Renate Jacobs' death was especially difficult for Jacobs' brother. He is disabled and lives in a shared apartment. Being at-risk himself, he had not been able to leave his home for months. The last time he saw his mother was in February. He was "totally shocked" by news of her death.
A state memorial service?
German President Frank-Walter Steinmeier has put forth the idea of a national memorial service for the dead and bereaved. "A coronavirus death is a lonely death," he told RedaktionsNetzwerk Deutschland (RND), a joint newsroom for German newspapers. He says many relatives had poured out their hearts to him, relating how painful it is to know that the dying often cannot even bid farewell to their loved ones.

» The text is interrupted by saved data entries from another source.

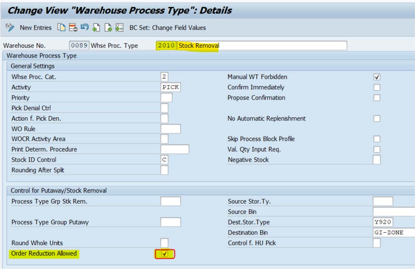Viewport: 415px width, 269px height.
Task: Go to the Previous Entry icon
Action: coord(96,27)
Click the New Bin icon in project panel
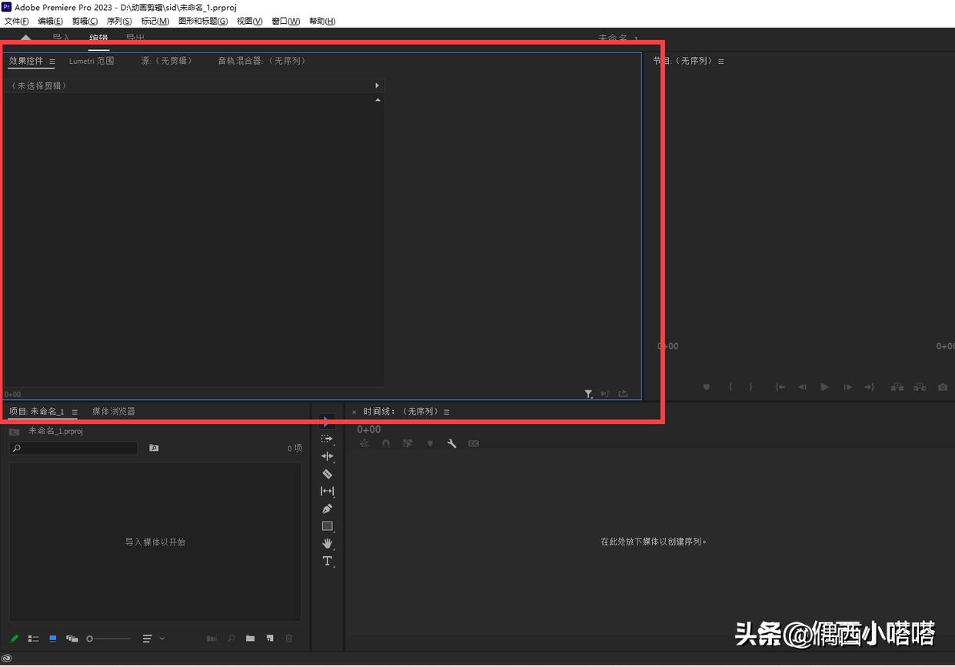Image resolution: width=955 pixels, height=667 pixels. point(250,639)
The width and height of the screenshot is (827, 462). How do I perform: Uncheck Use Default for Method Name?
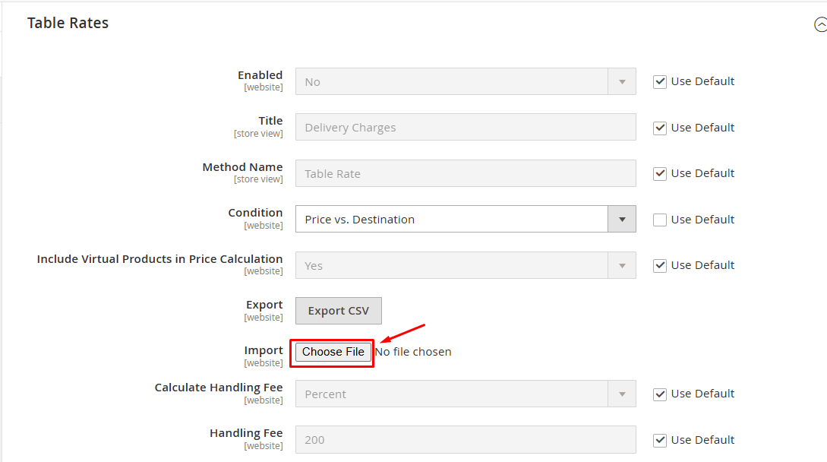659,173
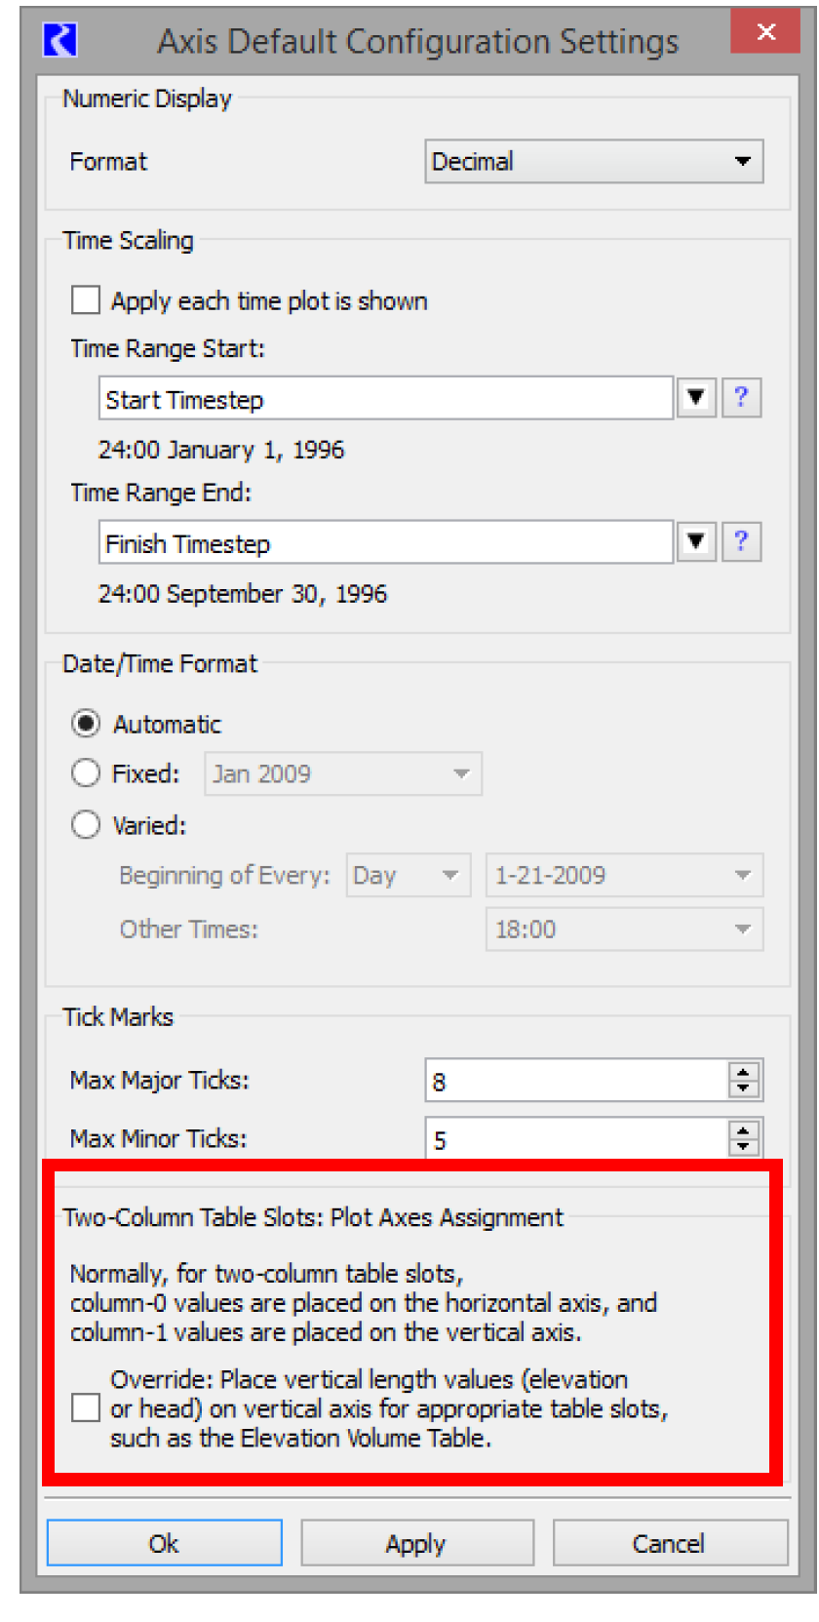Click help icon beside Finish Timestep field
819x1622 pixels.
pyautogui.click(x=740, y=542)
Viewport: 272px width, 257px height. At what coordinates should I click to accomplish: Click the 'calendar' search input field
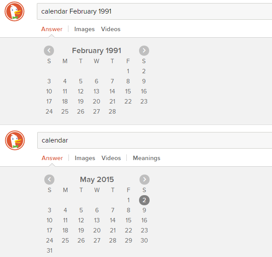pyautogui.click(x=155, y=140)
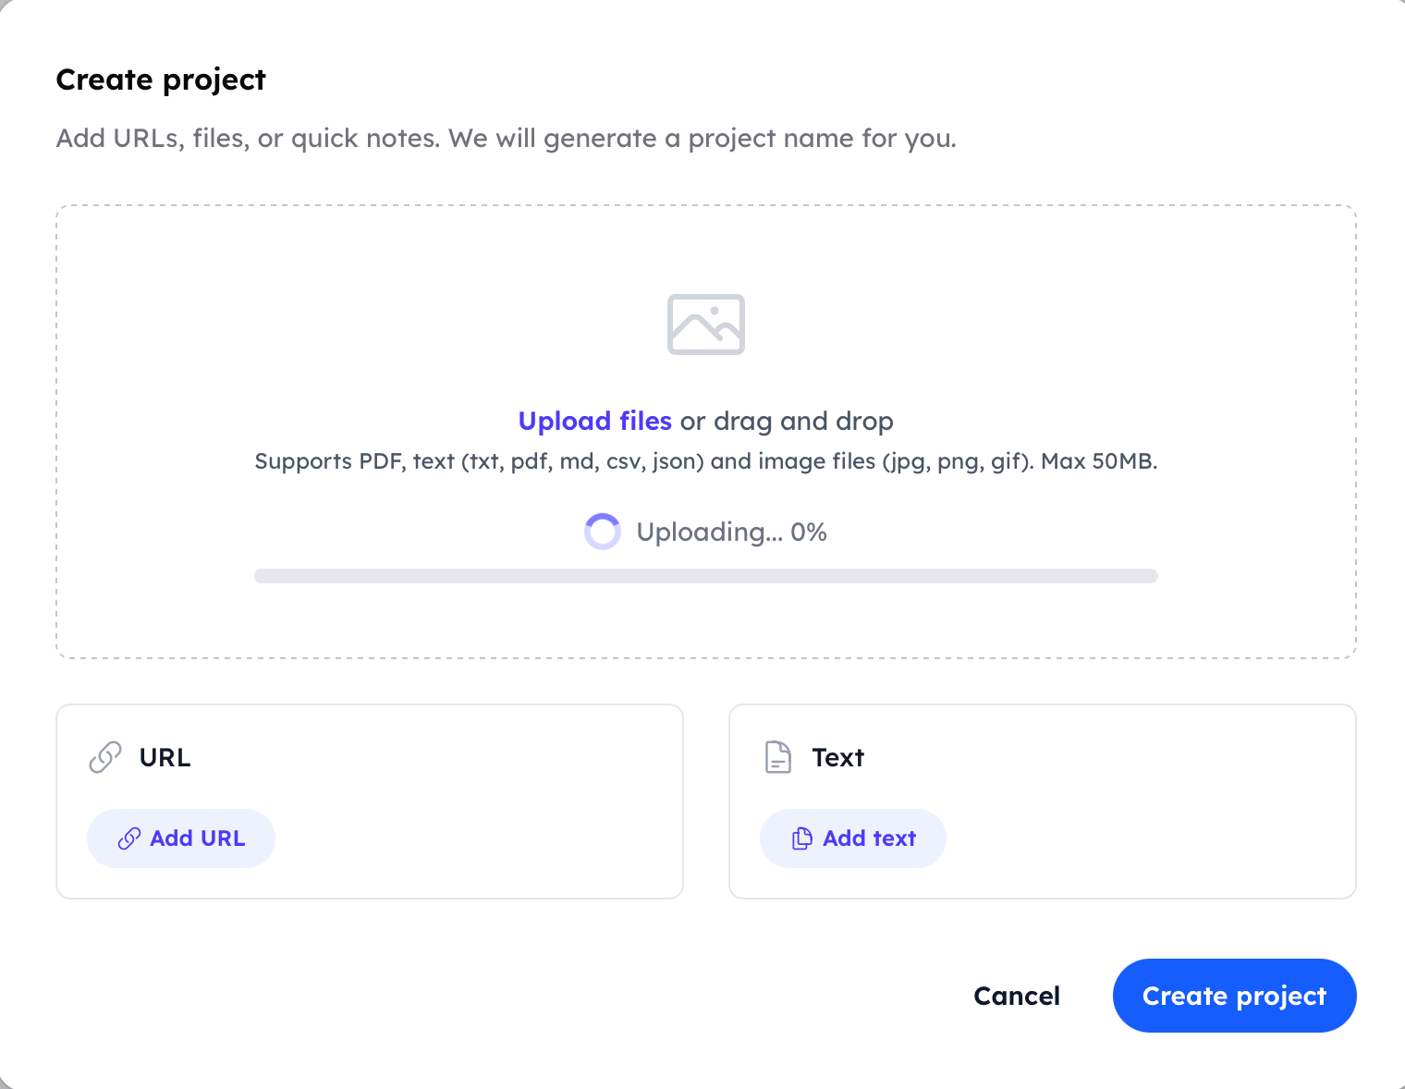Click the link icon inside Add URL button
This screenshot has width=1405, height=1089.
coord(130,838)
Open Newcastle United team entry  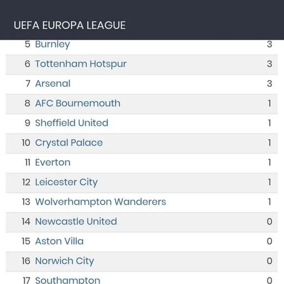(76, 221)
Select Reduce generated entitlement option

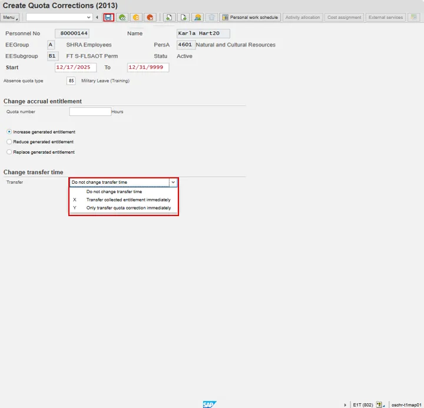click(9, 142)
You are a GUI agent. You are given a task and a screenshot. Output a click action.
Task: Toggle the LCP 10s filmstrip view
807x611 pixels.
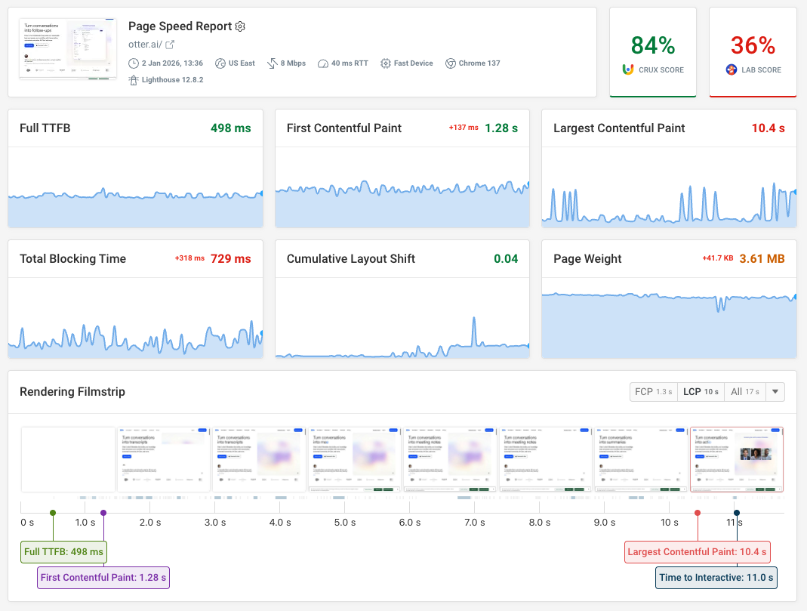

Detlev Jacobs thinks the idea is a good one. He says the dead are nameless when one only looks at numbers. An official memorial service could make clear to everyone that there are human fates behind all of those statistics.
Silke Kleibömer agrees, saying, "It's about recognition." She thinks most of us repress thoughts about death and mourning: "We just keep pushing away the things that scare us, I think that is one of the biggest problems we have in our society."
Accept grief and stay in touch
"Grief is a good companion," says grief counselor and author Mechthild Schroeter-Rupieper, "we need grief to feel better in the long run." She says those who repress grief only put more pressure on themselves, and eventually turn hard-hearted. An official memorial service would be an opportunity to recognize: "Yes, there is fear, illness, and death, and we have a ritual to deal with that." Grieving provides space for affection and appreciation she says, adding that after funerals people often say, "That really helped."
The coronavirus demands we employ every means possible to stay in touch with the ill and dying. That can be in the form of video chats or audio messages — one could even put headphones on coma patients to play them the voices of loved ones. St. Elizabeth's in Koblenz recently procured tablets for residents to stay in touch with relatives and loved ones.
Silke Kleibömer says she, too, would like to see better use made of such technologies, adding that being able to see her father would have made things easier. She says it would also be helpful if doctors wouldn't get upset with concerned relatives but instead say: "I understand your fears. I don't have time to talk right now but I'll call you back later." It meant a lot to Silke and her family to be with her father when he died: "I know he was terrified of dying. The fact that he didn't have to face it alone gives us the strength to keep on living."
This article was translated from German by Jon Shelton.